Wednesday, September 7, 2011

External Tables

Introduction
The following article provides an overview of the purpose and use of External Tables. The external tables feature was first introduced in Oracle9i and is a welcome addition for many DBAs and Developers. It is often a requirement in an application to store data outside of the database but have the ability to manipulate this data inside the database *without* requiring to manually load the data into the database.
Applications for External Tables
This type of requirement is often seen in data warehouse environments during the ETL process (Extraction Transformation Loading), often seen as a complement to SQL*Loader. This new feature prevents the need for temporary tables to be created during the Extraction and Transformation phases, thus reducing space allocated and risk of abortion during the entire process. External tables can be used in just about any application in place of SQL*Loader when the external data volume is large and seldom queried.
External Tables in a Nutshell
This section of the article attempts to explain just what is an external table and what are some of its limitations. External tables are defined as tables that do not reside in the database, and can be in any format for which an access driver is provided. By providing Oracle with metadata describing an external table, Oracle is able to expose the data in the external table as if it were data residing in a regular database table. The external data can be queried directly and in parallel using SQL.
The following is a listing of some of the limitations to external tables:


  • The metadata of external tables is created using the SQL CREATE TABLE ... ORGANIZATION EXTERNAL statement.
  • The actual data resides outside the database in OS files, hence the clause ORGANIZATION EXTERNAL organization.
  • The OS files are identified inside the database through a logical directory defining the OS physical directory where they are located.
  • The data is read only.
  • You cannot perform any DML operations (INSERT, UPDATE, or DELETE), nor create indexes on external tables.
  • You can, although, create views and synonyms for external tables.
  • The external table can be queried and joined directly, in parallel using the SQL statement SELECT.
  • The ANALYZE statement is not supported for gathering statistics for external tables. The DBMS_STATS package, although, can be used for gathering statistics for external tables.
Creating External Tables
To create an external table, simply use the ORGANIZATION EXTERNAL clause of the CREATE TABLE statement. Keep in mind though that you are not creating a table; that is, an external table does not have any extents associated with it. Rather, you are creating metadata in the data dictionary that enables you to access external data.
The following example creates an external table, then uploads the data to a database table. 
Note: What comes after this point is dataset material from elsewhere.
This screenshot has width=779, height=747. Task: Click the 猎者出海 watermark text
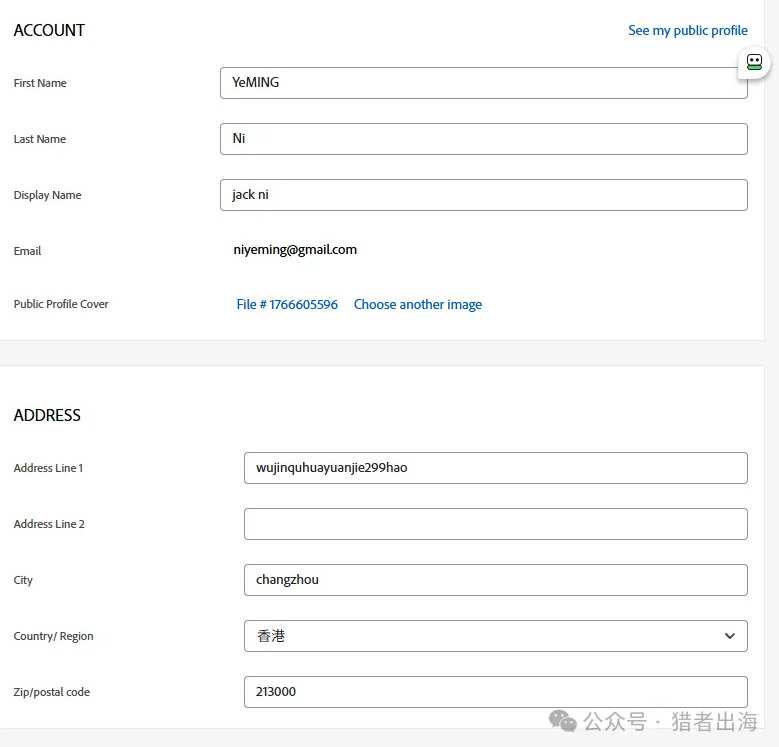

The file department.dat contains the following sample data:


100, "ACCOUNTING", "BUTLER, PA"
101, "RESEARCH", "DALLAS, TX"
102, "SALES" , "CHICAGO, IL"
103, "OPERATIONS", "BOSTON, MA"
104, "IT", "PITTSBURGH, PA"
105, "ENGINEERING", "WEXFORD, PA"
106, "QA", "WEXFORD, PA"
107, "PROCESSING", "NEW YORK, NY"
108, "CUSTOMER SUPPORT", "TRANSFER, PA"
109, "HQ", "WEXFORD, PA"
110, "PRODUCTION SUPPORT", "MONTEREY, CA"
111, "DOCUMENTATION", "WEXFORD, PA"
112, "HELP DESK", "GREENVILLE, PA"
113, "AFTER HOURS SUPPORT", "SAN JOSE, CA"
114, "APPLICATION SUPPORT", "WEXFORD, PA"
115, "MARKETING", "SEASIDE, CA"
116, "NETWORKING", "WEXFORD, PA"
117, "DIRECTORS OFFICE", "WEXFORD, PA"
118, "ASSISTANTS", "WEXFORD, PA"
119, "COMMUNICATIONS", "SEATTLE, WA"
120, "REGIONAL SUPPORT", "PORTLAND, OR"
"Error", "This is a bad record that should be discarded", "ANYWHERE, CA"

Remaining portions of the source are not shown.